If you Generate another image on this screen, it will be similar.

Let’s say we don’t like the eyes in the image so we want to add some cool shades that Tony would wear. How would we do that? The answer is Inpaint. Scroll down to hit it. Don’t use the button next to img2img.

Now just color over the part you don’t like. We will use the text prompt to overwrite that. For shades let’s color over his eyes.

Next, make sure to scroll down and select fill. Also, change to Only masked. If you left it Whole picture the entire picture will be regenerated. We just want to regenerate the eye area.

Now scroll back up and in the Positive prompt, type something like sunglasses and hit Generate.

Presto Change-O, if you look to the right we have an image of a cool Tony Stark wearing some shades in the lab now. Nice.

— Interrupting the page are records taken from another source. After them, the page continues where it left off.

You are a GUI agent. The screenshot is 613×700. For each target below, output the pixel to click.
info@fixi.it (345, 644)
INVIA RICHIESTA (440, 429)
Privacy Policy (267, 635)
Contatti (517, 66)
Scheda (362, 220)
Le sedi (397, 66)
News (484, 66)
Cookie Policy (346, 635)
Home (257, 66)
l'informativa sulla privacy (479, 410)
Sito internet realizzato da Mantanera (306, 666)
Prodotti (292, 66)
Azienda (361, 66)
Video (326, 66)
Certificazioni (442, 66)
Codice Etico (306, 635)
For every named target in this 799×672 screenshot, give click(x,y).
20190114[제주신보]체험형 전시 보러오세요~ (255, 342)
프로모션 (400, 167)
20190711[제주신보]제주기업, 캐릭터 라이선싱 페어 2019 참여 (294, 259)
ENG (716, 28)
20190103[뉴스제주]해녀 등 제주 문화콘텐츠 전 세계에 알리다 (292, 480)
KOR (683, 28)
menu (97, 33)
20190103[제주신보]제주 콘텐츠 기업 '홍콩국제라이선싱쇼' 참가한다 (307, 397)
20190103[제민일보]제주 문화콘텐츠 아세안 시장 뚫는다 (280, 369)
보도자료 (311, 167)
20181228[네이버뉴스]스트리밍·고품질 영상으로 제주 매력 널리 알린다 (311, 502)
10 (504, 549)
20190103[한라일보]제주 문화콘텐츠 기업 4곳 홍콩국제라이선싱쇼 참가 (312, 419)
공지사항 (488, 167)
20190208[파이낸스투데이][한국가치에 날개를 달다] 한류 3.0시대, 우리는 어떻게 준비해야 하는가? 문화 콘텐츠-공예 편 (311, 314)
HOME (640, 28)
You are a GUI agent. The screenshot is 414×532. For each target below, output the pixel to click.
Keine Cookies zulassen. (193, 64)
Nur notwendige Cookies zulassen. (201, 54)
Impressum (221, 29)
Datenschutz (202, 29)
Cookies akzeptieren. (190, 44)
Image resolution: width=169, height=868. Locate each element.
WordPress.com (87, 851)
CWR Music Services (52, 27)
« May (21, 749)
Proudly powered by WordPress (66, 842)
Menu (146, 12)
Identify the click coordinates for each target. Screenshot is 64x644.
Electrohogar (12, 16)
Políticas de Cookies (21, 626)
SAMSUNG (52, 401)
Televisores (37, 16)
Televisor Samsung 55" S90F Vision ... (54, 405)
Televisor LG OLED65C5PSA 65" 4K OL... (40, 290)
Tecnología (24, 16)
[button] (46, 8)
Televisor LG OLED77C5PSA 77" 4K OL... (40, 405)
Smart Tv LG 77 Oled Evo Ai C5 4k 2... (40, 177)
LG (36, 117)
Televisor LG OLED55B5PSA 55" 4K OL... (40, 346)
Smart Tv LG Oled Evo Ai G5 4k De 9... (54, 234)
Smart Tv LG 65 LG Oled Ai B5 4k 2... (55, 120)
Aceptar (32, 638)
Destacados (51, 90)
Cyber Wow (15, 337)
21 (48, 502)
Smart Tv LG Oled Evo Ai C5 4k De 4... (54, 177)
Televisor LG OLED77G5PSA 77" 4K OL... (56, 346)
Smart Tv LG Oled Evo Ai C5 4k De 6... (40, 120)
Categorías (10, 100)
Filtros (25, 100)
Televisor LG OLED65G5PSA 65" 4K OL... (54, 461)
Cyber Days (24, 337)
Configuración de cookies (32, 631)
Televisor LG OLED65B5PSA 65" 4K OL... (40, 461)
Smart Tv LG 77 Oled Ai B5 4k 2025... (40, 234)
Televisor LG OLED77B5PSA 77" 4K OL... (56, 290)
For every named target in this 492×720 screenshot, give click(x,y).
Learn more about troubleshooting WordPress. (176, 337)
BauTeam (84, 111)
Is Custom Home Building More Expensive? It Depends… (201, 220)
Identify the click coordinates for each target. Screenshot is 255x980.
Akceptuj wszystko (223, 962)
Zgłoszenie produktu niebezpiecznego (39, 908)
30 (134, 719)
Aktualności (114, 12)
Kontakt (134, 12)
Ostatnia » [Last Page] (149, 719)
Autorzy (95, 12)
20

There is a lot more you can do, but this should help get you started. There are more models to download, more loras to get, and more extensions to add. Gotta catch ’em all!

Bonus Round

If you followed my previous article on setting up your own local Chatbot, then you realize some of the potential already. Still, what if you could combine different AIs such as Stable Diffusion with a Chatbot such as LLaMa? Well guess what, you can.

In this example, using APIs, I have connected Local LLaMa to both Stable Diffusion for picture generation as well as to ElevenLabs for generative voice AI.

To see what is possible, I took the video of the speech that Saul gave to the judge at the end of Better Call Saul and demultiplexed it so that it stripped out the video and left only the audio. I think edited it so that it only had Saul’s voice and finally fed that to ElevenLabs AI for Voice Training.

From there, it was pretty simple just linking the back using the API in the Text generation web UI. Whenever you see the play icon, that was his voice using the generated words.

Here is an example of some of my conversation.

If you notice below, Saul can even send pictures to me using the Stable Diffusion API.

Additionally, Saul has the ability to Interrogate pictures that are sent to him as he does here and breaks the photo down to its elements.

However, I went ahead and made a YouTube video to show you rather than tell you what can happen when you combine different AI methods together. You can view it HERE and below.

Closing Thoughts

So yeah, there you have it. That’s the why, what, and how of a Text to Image Generation works. AI is changing many things, but if you start to combine the different AIs together you can get some very immersive experiences. Using Saul, we have sight and sound and eventually there will be even more senses.

While many people are not easily impressed by Chatbots or Text to Image Generation when you can shape the narration to tell a story, from the perspective of a character that has emotional resonance with that individual, you can help them to see the possibility.